The rectal or cryptonephric complex is a structure in which the terminal parts of the Malpighian tubules are closely associated with the rectum. It withdraws water from the rectal contents, thereby limiting fecal water loss, and is even capable of withdrawing water from unsaturated air. The complex is only present in lepidopteran larvae and some beetle species. Little is known about the hormonal control of fluid uptake by the cryptonephric complex, which is certain to play an important role in the species in which it occurs.
Nomenclature
First three letters of genus added to first two letters of the species name. For example, a 37-residue diuretic peptide from Tenebrio molitor will be named Tenmo-DH37.
References
- Coast G. M., Orchard, I., Phillips, J. E. and Schooley, D. A. 2002. "Insect Diuretic and Antidiuretic Hormones". Advances in Insect Physiology 29: 279–409.

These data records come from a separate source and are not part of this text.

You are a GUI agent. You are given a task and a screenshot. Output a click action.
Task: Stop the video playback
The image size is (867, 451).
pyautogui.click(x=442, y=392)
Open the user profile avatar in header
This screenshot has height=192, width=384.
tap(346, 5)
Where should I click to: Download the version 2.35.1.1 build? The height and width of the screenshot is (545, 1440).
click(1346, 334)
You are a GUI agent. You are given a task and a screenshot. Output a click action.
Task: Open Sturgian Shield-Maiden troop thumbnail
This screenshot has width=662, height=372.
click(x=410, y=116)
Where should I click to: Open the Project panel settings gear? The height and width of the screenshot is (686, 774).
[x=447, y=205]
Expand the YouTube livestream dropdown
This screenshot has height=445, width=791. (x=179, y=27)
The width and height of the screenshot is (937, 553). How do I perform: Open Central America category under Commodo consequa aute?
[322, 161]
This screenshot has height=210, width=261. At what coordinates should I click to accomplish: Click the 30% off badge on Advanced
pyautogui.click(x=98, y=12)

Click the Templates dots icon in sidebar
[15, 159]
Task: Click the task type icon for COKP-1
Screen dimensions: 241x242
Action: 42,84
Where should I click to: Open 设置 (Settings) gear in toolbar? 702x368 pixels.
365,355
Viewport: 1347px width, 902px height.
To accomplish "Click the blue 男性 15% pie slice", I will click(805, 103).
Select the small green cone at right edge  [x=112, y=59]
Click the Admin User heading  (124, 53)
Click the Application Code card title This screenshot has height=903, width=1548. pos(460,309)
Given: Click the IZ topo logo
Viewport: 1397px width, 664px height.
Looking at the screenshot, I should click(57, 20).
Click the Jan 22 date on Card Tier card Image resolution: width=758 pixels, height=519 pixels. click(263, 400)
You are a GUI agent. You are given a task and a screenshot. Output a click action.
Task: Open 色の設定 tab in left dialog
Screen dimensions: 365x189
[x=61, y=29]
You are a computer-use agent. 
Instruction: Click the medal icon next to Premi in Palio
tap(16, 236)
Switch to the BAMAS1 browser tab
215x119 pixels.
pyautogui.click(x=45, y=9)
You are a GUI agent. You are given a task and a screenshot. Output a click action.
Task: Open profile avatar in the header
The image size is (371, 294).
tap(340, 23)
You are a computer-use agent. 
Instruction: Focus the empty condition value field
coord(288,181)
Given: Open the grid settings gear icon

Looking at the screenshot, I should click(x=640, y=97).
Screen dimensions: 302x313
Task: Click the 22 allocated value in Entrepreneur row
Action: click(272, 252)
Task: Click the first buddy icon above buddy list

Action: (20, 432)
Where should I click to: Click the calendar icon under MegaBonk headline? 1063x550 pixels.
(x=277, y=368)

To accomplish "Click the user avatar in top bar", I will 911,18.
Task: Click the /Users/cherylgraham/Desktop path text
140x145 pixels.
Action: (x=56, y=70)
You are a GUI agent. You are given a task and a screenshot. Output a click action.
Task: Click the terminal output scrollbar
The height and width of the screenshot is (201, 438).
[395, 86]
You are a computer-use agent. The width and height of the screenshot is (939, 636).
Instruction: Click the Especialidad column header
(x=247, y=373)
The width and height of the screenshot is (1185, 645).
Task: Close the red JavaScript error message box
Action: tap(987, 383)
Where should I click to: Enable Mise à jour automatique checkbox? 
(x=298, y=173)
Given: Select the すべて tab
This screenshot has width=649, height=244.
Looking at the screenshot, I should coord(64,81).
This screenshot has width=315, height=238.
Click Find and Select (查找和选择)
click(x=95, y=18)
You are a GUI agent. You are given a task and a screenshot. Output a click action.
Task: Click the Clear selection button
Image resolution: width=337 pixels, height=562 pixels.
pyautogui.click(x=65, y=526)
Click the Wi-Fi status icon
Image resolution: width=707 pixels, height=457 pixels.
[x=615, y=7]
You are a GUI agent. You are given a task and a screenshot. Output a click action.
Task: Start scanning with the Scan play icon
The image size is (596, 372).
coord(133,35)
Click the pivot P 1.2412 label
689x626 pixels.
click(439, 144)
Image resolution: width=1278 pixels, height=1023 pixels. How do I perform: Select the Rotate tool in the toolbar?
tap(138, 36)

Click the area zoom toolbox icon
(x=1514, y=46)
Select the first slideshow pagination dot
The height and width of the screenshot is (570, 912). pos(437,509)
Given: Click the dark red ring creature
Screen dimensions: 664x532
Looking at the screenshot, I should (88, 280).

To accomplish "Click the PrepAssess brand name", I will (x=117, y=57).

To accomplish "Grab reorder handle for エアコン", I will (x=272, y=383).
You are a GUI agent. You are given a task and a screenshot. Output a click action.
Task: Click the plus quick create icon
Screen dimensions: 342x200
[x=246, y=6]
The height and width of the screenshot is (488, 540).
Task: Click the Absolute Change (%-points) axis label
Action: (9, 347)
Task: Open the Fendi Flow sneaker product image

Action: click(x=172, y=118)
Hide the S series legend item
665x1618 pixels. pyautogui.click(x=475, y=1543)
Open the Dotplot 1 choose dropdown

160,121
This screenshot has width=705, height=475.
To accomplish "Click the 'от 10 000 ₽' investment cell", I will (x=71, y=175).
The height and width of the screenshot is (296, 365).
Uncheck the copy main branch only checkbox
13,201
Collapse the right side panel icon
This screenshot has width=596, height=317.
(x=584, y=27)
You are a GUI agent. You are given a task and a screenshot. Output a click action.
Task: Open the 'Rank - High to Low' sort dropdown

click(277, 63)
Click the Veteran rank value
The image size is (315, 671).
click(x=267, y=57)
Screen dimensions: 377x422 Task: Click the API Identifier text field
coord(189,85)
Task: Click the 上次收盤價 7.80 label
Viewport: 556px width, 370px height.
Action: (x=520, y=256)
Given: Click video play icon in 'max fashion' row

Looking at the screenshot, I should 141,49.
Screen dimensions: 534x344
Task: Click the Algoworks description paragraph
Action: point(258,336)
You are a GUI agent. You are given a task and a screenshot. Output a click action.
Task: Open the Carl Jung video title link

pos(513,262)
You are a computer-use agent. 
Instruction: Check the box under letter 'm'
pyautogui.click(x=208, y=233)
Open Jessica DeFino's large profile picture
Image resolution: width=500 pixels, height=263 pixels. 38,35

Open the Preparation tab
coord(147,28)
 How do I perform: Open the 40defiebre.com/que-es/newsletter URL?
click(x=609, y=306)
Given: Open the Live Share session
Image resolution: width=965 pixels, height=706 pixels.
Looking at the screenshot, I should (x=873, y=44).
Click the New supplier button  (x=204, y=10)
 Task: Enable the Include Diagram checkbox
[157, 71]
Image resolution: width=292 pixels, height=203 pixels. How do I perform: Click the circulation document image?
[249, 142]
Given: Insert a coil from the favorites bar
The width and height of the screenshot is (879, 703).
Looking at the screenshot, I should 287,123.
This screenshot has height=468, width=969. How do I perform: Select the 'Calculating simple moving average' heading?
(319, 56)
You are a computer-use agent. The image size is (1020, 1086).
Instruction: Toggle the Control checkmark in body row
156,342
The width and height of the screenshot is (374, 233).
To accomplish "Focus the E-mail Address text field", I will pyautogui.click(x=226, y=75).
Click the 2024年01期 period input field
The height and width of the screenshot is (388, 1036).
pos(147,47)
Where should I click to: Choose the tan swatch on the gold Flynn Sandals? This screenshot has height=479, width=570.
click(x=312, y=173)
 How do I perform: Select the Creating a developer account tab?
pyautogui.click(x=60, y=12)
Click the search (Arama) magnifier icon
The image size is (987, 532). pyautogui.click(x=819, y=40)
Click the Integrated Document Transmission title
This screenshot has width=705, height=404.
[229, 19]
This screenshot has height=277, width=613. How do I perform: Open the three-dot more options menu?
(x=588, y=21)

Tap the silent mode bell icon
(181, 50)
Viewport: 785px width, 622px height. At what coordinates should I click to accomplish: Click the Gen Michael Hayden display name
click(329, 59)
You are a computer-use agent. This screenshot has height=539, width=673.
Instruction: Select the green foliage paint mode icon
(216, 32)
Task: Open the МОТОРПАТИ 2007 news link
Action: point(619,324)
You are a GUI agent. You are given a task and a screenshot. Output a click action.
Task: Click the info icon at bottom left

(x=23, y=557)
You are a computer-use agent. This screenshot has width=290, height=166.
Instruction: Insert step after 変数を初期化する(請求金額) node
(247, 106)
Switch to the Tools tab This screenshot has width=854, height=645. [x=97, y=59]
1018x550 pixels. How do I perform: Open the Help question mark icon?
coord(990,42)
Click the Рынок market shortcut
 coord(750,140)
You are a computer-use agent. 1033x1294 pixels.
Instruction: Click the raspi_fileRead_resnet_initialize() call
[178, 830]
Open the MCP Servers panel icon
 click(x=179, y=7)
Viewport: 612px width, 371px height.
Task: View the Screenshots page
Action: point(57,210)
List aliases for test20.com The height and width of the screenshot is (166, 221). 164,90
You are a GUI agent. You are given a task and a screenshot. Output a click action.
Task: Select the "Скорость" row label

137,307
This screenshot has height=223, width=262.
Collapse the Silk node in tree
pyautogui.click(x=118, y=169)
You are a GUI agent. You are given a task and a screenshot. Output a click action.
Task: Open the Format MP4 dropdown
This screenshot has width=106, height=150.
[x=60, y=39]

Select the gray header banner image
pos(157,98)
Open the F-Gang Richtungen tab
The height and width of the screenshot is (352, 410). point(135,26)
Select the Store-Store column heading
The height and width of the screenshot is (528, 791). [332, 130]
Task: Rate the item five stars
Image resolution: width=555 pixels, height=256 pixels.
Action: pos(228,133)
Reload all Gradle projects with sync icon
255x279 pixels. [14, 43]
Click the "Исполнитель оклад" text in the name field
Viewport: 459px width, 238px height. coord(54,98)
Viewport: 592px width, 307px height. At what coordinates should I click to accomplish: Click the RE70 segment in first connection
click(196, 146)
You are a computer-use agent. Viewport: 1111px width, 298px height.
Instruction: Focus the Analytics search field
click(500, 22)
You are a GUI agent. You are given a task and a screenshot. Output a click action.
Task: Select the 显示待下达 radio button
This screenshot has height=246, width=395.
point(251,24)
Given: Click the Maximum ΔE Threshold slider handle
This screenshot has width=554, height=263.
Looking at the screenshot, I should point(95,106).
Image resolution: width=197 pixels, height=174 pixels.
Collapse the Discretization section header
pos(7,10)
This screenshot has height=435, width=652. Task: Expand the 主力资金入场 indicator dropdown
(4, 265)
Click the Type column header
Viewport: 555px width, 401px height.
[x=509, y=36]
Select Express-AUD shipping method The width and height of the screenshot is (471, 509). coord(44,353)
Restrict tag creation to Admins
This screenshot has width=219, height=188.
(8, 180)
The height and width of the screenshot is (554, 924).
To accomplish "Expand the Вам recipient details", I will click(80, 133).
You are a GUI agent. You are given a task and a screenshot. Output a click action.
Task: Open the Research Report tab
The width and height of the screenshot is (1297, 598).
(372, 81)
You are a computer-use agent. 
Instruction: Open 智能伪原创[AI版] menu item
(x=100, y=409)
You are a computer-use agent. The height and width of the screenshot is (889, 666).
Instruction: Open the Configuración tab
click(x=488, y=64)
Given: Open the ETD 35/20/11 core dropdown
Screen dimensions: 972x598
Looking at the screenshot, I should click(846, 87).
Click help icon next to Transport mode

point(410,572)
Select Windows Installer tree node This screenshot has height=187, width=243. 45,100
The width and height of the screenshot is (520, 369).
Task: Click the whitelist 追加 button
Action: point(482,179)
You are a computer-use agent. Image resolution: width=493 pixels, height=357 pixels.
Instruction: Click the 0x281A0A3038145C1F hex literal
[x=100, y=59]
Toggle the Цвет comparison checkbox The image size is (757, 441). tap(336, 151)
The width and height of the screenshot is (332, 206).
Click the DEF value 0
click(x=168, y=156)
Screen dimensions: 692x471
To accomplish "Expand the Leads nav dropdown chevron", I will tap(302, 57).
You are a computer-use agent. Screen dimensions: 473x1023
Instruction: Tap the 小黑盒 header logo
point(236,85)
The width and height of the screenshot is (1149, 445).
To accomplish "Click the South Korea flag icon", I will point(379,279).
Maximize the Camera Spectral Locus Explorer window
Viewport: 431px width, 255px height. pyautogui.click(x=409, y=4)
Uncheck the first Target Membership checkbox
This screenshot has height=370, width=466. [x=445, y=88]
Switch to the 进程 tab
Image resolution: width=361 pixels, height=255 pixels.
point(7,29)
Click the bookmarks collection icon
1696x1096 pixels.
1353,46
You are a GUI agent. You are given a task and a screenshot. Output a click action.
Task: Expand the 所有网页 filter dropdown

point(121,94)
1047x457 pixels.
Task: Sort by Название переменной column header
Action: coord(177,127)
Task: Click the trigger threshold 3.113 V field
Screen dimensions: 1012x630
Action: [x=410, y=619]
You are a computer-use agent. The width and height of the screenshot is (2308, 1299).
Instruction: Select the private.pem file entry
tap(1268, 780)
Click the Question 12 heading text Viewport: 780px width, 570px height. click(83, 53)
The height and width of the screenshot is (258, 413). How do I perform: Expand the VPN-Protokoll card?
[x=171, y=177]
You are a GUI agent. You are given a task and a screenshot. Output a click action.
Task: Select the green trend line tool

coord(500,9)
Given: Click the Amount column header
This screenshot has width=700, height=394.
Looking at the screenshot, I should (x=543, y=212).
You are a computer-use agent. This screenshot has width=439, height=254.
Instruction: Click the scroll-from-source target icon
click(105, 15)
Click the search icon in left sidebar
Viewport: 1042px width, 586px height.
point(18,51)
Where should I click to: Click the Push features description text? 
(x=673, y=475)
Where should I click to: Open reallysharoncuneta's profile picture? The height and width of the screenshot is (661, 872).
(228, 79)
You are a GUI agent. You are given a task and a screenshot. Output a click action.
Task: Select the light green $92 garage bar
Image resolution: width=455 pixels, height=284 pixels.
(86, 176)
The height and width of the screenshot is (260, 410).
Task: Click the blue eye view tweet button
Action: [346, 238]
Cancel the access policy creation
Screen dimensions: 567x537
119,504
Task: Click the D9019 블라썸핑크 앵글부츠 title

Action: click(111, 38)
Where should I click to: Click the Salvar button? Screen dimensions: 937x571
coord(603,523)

- Furuya, K.; Milchak, R. J.; Schegg, K. M.; Zhang, J.; Tobe, S. S.; Coast, G. M.; Schooley, D.A. 2000. "Cockroach diuretic hormones: characterization of a calcitonin-like peptide in insects". Proceedings of the National Academy of Sciences of the USA 97: 6469–6474.
- Holtzhausen, W. D. and Nicolson, S. W. 2007. "Beetle diuretic peptides: The response of mealworm (Tenebrio molitor) Malpighian tubules to synthetic peptides, and cross-reactivity studies with a dung beetle (Onthophagus gazella)". Journal of Insect Physiology 53: 361–369.
- Nicolson, S. W. 1991. "Diuresis or clearance: is there a physiological role for the diuretic hormone of the desert beetle Onymacris". Journal of Insect Physiology 37: 447–452.